» Set problem: Copy the lines of the material below verbatim, starting with the line containing "Where should I" and ending with the line containing "coord(679,197)", including both of those lines. Omit the pictures from your answer.
[Start Task input]
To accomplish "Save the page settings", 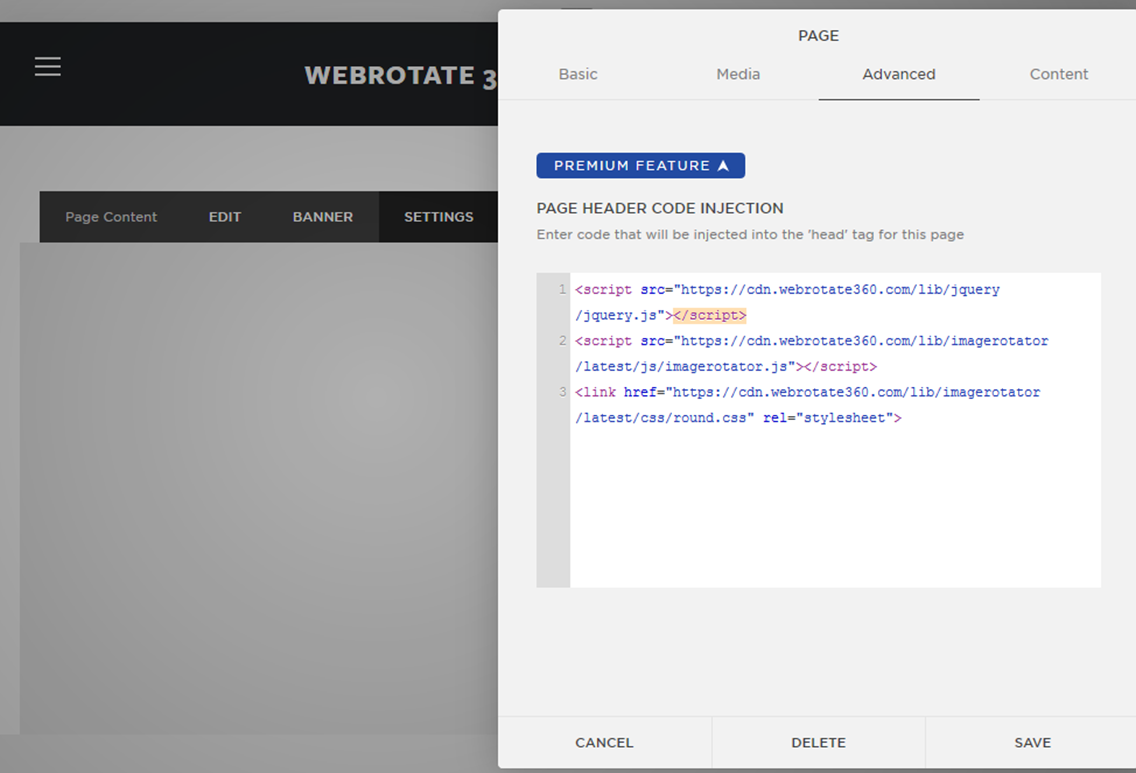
[End Task input]
[Start Task input]
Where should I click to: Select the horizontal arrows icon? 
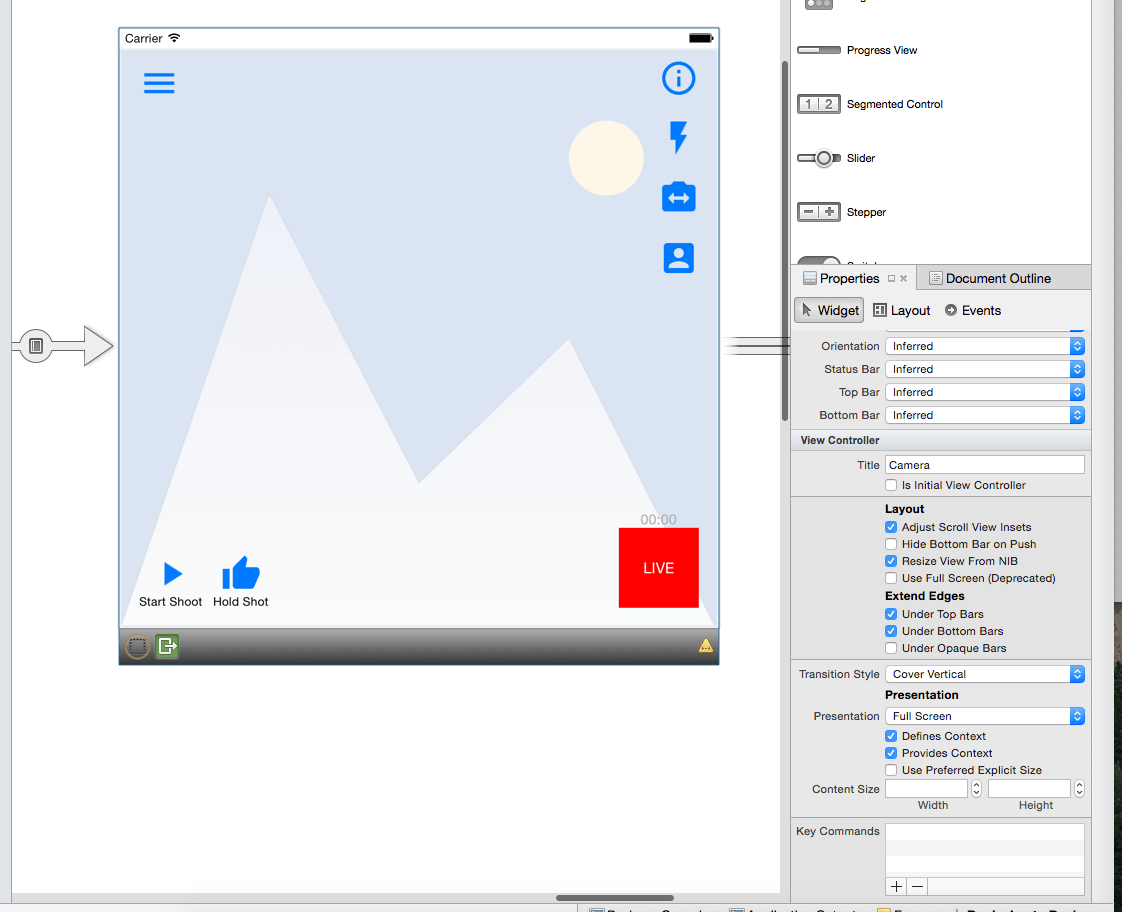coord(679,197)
[End Task input]
[Start Task input]
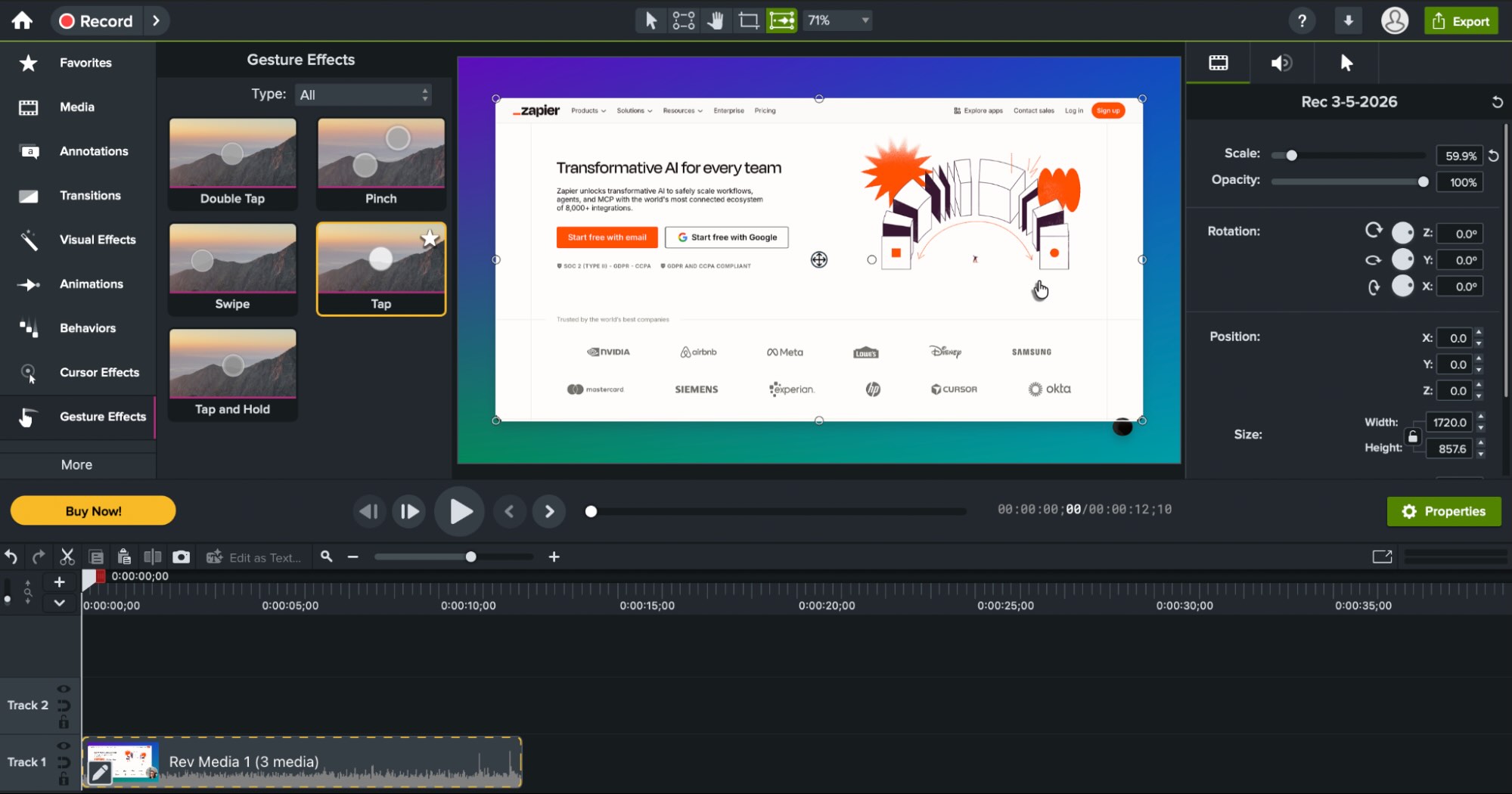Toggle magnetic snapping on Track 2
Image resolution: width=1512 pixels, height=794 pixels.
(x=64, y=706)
[End Task input]
» Full solution:
Where should I click to: Select the horizontal arrows icon? 
coord(679,197)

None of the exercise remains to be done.